I don’t much believe in magic numbers for chickens. That means square feet per chicken, how many inches of roost space per chicken, a specific age to integrate, or a hen to rooster ratio. We keep them in such different conditions, with different flock make-ups, with different goals, in different climates, keep different breeds or mixes, and have our own experiences that there cannot be one magic number that works for everyone. I have no doubt that Free Feathers can and does successfully keep chickens with that low a hen to rooster ratio but I’d venture that those chickens have a lot more room that a typical backyard flock. Different conditions allow you to keep them different ways.

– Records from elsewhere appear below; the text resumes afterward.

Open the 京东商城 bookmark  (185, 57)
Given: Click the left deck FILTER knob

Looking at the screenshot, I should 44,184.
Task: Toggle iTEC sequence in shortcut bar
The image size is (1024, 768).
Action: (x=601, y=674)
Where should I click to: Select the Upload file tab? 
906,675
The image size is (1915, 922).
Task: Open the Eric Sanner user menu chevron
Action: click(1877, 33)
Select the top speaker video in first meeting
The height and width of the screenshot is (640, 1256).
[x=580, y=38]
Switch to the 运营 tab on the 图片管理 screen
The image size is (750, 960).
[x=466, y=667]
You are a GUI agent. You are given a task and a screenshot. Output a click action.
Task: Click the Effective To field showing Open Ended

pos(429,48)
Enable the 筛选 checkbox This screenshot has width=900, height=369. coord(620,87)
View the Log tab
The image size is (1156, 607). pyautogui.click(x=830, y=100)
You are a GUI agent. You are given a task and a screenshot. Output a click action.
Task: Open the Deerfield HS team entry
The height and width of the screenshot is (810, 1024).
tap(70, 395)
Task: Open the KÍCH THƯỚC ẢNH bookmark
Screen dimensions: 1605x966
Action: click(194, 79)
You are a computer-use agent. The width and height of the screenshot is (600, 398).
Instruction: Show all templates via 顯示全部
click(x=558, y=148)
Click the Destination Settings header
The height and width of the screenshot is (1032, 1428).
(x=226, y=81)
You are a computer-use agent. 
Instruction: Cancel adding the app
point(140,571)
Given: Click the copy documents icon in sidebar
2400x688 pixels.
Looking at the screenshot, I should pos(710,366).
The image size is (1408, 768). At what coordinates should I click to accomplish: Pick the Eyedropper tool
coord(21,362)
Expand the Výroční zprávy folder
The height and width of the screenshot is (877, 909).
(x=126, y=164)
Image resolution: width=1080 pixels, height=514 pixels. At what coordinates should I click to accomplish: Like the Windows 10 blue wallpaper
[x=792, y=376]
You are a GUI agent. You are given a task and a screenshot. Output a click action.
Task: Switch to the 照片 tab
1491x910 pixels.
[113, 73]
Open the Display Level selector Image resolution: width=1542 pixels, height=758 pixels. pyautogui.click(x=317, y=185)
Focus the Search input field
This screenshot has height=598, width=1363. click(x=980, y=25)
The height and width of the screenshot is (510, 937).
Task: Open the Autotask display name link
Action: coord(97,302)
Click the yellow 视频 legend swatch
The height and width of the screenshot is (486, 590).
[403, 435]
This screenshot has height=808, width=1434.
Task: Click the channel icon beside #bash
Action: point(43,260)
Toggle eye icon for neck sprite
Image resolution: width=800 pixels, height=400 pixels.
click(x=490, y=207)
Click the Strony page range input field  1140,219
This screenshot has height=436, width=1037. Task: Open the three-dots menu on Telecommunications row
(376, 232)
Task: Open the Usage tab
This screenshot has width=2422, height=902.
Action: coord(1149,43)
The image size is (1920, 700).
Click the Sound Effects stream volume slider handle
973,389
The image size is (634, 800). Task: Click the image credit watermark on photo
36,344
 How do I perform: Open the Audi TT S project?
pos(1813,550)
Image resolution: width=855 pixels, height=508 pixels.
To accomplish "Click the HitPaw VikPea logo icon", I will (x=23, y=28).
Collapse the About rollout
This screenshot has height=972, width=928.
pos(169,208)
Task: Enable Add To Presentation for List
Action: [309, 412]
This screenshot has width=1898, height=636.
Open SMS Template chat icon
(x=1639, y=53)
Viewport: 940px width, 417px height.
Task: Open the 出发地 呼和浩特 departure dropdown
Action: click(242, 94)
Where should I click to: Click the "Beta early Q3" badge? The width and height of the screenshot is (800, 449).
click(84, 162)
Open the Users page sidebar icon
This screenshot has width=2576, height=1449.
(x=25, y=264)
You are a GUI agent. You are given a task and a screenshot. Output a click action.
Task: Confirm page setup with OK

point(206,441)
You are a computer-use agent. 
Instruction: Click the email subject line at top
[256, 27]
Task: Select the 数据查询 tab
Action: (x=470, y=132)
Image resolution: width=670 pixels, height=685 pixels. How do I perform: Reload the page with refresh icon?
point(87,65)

That hen will be OK by herself. Keep the chicks near her if you can so they get used to each other but safely seaprated. She will probably want to get to those chicks because they are flock animals, but just because she wants the company doesn’t mean she isn’t a threat to them. Many of us integrate pretty young chicks with the flock without issue, but each flock has its own dynamics and we all have different conditions. The more room they have the better. I don’t know the right age for you to integrate them. That’s going to depend on your set-up and the personality of your chickens, especially the hen. When you do integrate, do it at a time you can watch and take action if you need to.
Good luck!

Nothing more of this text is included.